Petitioner appeals from a decision of the Employment Appeals Board (EAB) which found him disqualified for unemployment compensation due to misconduct. ORS 657.176(2)(a). Petitioner contends that his actions did not constitute misconduct within the meaning of OAR 471-30-038(3).1
The administrator’s and referee’s decisions both denied the claim on the basis that claimant had voluntarily left work without good cause. ORS 657.176(2)(c). EAB took a quite different view:
"FINDINGS OF FACT:
"1. The Claimant worked for the above employer from June 4, 1975 until May 1, 1979.
"2. He was a motor home assembly worker and was paid on a piece work basis.
"3. On May 1, 1979, the Claimant was assigned work to perform a particular job.
"4. The piece rate for this job was $8.00.
"5. The Claimant felt that the job would take too long to complete so that $8.00 piece rate would reduce his hourly wage to a figure not acceptable to him.

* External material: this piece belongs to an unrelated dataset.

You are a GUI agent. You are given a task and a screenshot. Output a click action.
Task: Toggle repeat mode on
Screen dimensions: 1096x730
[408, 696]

"6. Other employees had performed this job at that piece rate.
"7. The Claimant was told that if he did not perform that assignment, he would be terminated.
"8. Claimant continued to refuse to work on that job and was discharged.
" CONCLUSIONS AND REASONS:
"We agree with the referee that the Claimant is subject to a disqualification. We find, however, that *40he was discharged for misconduct in connection with his work.
"In the referee’s two sentence conclusion, he did not appear to follow the directions of the Supreme Court of the State of Oregon as set out in McPherson v. Employment Division, 285 Or 541, 591 P2d 1381 (1979), and the Oregon Court of Appeals as set out in Oliver v. Employment Division, 40 Or App 487, 595 P2d 1252 (1979) as there is no mention or any indication that OAR 471-30-038 was applied.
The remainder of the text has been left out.